7. JavaScript Implementation
// RRT for a 2D point robot with circular obstacles
class RRT {
constructor(start, goal, obstacles, bounds, {stepSize=20, goalBias=0.1, maxIter=5000}={}) {
this.goal = goal; this.obstacles = obstacles; this.bounds = bounds;
this.stepSize = stepSize; this.goalBias = goalBias; this.maxIter = maxIter;
this.nodes = [start]; // {x, y, parentIdx}
start.parentIdx = -1;
}
sample() {
if (Math.random() < this.goalBias) return {...this.goal};
return {
x: this.bounds.minX + Math.random() * (this.bounds.maxX - this.bounds.minX),
y: this.bounds.minY + Math.random() * (this.bounds.maxY - this.bounds.minY)
};
}
nearest(q) {
let best = 0, bestD = Infinity;
for (let i = 0; i < this.nodes.length; i++) {
const d = dist(this.nodes[i], q);
if (d < bestD) { bestD = d; best = i; }
}
return best;
}
steer(from, to) {
const d = dist(from, to);
if (d <= this.stepSize) return {...to};
const t = this.stepSize / d;
return {x: from.x + t*(to.x-from.x), y: from.y + t*(to.y-from.y)};
}
collisionFree(a, b) {
// Sample along segment, check each against obstacles
const steps = Math.ceil(dist(a, b) / 5);
for (let i = 0; i <= steps; i++) {
const t = i / steps;
const px = a.x + t*(b.x-a.x), py = a.y + t*(b.y-a.y);
if (this.obstacles.some(o => dist({x:px,y:py}, o) <= o.r)) return false;
}
return true;
}
build() {
for (let i = 0; i < this.maxIter; i++) {
const q_rand = this.sample();
const nearIdx = this.nearest(q_rand);
const q_new = this.steer(this.nodes[nearIdx], q_rand);
if (!this.collisionFree(this.nodes[nearIdx], q_new)) continue;
q_new.parentIdx = nearIdx;
this.nodes.push(q_new);
if (dist(q_new, this.goal) < this.stepSize && this.collisionFree(q_new, this.goal))
return this.extractPath(this.nodes.length - 1);
}
return null; // not found
}
extractPath(idx) {
const path = [];
while (idx !== -1) { path.unshift(this.nodes[idx]); idx = this.nodes[idx].parentIdx; }
path.push(this.goal);
return path;
}
}
function dist(a, b) { return Math.hypot(a.x-b.x, a.y-b.y); }
// Usage:
const rrt = new RRT(
{x:50, y:50}, {x:750, y:550},
[{x:300, y:200, r:80}, {x:500, y:400, r: 100}],
{minX:0, maxX:800, minY:0, maxY:600}
);
const path = rrt.build();
if (path) console.log(`Path found: ${path.length} waypoints`);
8. Variants and Applications
Industrial Arms
RRT in joint-angle space plans collision-free trajectories for 6-DOF manipulators. Configuration space is 6D, obstacles are complex swept volumes. MoveIt! uses OMPL (Open Motion Planning Library).
Autonomous Vehicles
Kinodynamic RRT with car kinematics (bicycle model) plans feasible paths. Combined with model-predictive control for tracking.

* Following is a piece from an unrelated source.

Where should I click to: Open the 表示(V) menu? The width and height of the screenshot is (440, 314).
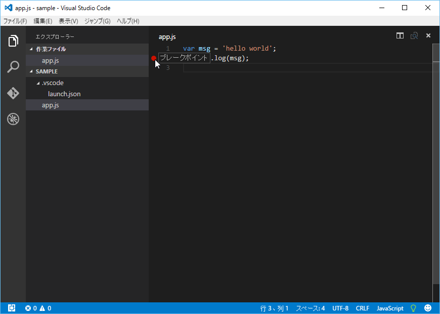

Common in Apollo, Autoware open-source stacks.
Quadrotors
RRT* in SE(3) or 3D position space with polynomial trajectory smoothing. Combined with trajectory optimisation (CHOMP, TrajOpt) to satisfy dynamic feasibility constraints.
Surgical Robots
Concentric tube robots need configuration-space planning in 6D tube configurations, with collision checks against CT-derived anatomical models. Probabilistic roadmaps also used.